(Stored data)

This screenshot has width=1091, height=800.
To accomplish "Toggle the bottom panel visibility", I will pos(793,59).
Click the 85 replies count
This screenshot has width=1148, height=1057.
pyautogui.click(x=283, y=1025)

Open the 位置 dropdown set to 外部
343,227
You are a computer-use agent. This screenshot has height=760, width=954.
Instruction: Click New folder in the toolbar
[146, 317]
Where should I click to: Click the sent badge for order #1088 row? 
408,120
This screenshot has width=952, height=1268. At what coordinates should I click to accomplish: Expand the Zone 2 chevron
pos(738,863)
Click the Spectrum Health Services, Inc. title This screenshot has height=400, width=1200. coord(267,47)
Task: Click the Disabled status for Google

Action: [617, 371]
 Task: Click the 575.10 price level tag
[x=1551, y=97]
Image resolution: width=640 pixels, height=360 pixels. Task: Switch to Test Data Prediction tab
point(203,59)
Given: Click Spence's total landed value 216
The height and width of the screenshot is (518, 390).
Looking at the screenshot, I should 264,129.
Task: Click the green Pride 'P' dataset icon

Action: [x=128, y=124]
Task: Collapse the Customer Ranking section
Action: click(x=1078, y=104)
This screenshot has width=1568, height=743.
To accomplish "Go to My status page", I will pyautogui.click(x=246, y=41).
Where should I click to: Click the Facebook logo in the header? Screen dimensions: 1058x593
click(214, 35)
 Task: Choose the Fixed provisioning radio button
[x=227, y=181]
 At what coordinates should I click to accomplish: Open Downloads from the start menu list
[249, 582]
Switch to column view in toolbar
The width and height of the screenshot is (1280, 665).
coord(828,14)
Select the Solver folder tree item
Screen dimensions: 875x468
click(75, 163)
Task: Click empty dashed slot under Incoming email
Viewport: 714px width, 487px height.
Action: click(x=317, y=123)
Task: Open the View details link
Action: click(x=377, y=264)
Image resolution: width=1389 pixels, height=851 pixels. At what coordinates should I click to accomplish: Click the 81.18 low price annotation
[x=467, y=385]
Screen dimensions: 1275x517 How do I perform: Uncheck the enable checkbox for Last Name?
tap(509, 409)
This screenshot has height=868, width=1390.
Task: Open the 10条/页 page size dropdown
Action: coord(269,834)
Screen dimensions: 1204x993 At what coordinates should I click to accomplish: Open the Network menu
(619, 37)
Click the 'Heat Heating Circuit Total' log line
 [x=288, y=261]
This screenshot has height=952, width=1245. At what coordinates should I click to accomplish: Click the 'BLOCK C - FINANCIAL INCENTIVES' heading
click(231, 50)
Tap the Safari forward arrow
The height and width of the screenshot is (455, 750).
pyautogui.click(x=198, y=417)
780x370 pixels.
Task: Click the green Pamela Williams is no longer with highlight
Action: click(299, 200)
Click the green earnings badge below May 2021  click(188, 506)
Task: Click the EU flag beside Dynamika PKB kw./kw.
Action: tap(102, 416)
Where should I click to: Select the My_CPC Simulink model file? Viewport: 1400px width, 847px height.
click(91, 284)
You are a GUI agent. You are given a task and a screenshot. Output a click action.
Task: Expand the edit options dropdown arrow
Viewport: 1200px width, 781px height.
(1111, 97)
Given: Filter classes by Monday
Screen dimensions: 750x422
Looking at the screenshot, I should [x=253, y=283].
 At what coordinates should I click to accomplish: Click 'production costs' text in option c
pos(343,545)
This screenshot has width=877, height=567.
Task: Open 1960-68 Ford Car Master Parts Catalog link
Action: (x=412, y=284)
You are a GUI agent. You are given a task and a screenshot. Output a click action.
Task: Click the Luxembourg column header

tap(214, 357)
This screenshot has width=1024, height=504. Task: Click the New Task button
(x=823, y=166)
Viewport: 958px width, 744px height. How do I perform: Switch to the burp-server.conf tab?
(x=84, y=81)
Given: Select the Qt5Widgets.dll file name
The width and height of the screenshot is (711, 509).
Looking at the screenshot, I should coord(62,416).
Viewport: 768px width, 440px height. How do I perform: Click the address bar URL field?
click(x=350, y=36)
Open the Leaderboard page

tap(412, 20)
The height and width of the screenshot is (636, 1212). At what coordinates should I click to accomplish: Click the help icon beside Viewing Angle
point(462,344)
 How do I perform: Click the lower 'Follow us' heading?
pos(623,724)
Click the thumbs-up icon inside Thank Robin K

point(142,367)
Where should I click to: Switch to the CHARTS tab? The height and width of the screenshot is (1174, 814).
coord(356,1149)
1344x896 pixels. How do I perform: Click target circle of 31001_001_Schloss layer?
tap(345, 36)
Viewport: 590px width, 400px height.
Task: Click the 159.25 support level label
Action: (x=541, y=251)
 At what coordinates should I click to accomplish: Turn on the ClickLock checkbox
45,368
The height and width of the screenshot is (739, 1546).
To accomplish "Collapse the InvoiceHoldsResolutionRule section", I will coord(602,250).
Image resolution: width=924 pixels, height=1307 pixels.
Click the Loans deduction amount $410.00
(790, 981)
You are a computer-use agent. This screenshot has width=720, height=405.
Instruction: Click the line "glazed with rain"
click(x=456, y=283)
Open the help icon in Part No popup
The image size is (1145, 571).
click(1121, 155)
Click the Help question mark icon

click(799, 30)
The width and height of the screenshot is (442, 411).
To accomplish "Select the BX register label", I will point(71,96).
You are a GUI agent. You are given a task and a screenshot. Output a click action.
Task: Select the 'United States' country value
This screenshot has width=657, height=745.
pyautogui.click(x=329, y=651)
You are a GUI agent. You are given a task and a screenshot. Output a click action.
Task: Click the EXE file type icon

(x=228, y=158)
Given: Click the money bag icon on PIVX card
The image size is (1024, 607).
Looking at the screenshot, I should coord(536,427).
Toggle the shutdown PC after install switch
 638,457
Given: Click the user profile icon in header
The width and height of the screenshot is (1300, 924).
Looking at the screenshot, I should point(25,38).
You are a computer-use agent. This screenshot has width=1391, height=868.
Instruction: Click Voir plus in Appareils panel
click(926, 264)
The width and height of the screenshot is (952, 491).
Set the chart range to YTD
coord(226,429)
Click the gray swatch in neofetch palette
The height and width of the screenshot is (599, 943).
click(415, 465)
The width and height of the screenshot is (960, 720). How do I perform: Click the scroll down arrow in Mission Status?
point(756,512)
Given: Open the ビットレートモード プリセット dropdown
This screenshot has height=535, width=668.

- _What to produce_
Where a line of the data holds the word "value", copy that line.

- _Problem solution_
Given: Click Spence's total landed value 216
Task: Select the 'United States' country value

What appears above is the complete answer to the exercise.